In addition we estimate the R-ration between the production
cross-sections of the W- to the Z- bosons. The ratio agrees with the
NNLO predictions within 2%.
2.2 Final state
with a W
boson and four jets with at least
one B-tag
We
select event with a final state containing a leptonic decay of a
W-boson and at least one b-tagged jet. The limit measurement relies on
event with four jets (at least one of the jets should have a b-tag) and
a W. The four-jet events have high contribution from decays of the
tt-bar pairs.
2.3 Final state
with a Z boson and
four jets with at least one
B-tag
Events with a
leptonic decay of Z bosons and at least one b-tagged jets are of our
interest. Consequesntly we select events with four jets in the final
state. The jet multiplicity distributions are normalized to the 2nd jet
bin.
2.3.1 Top mas
fitting
Additional
discrimination against standard mdel backgrounds can be achived by
reconstructing invariant mass of the top quark in events with a Z-boson
and four jets. The reconstructed topmass information is used in the
limit-setting machinery.
3. Statistical
procedure of calculation of the limit on Br(t→Z0c)
The Bayesian approach
is used to analyze events in two final states: "Z + 4jets" and "W=+4
jets". Top-production cross-section and Br(t→Z0c)

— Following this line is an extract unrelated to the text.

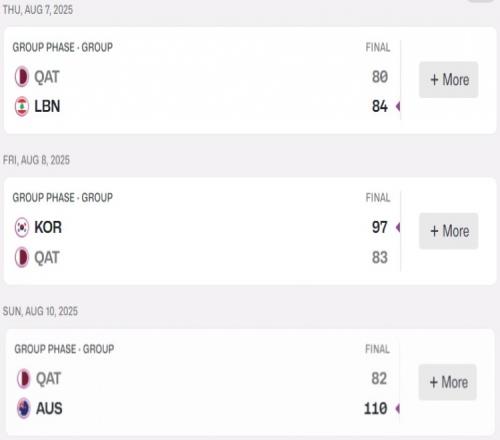The height and width of the screenshot is (440, 500).
Task: Click Qatar flag icon in Aug 8 game
Action: tap(22, 257)
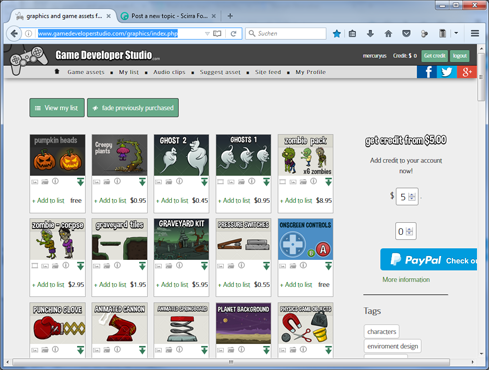Click the Firefox bookmark star icon

pyautogui.click(x=337, y=33)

are treated as independent variables.
4. Results and
conclusions
The analysis is
performed in two stages:
First
we validate reconstruction of
inclusive W- and Z-bosons that play a crucial role in the study. This
test lepton ID, acceptances, and analysis code for both data and Monte
Carlo simulations over multi-year set of runs.
The
second stage if the actual
measurement of the upper limit on Br(t→Z0c). To comput
the limit on Br(t→Z0c) we apply Bayesian approach for a
2-diminsional likelihood distribution of Br(t→Z0c) and
number ot top-antitop pairs produced (cross-section times
luminosity). To be assumption-independent of the preffered FCNC
coupling we parametrize the limit as a function of longitudinal
polarization of the Z-bosons. This parametrization allows us to cover
the full range of possible helicity structures of the FCNC coupling.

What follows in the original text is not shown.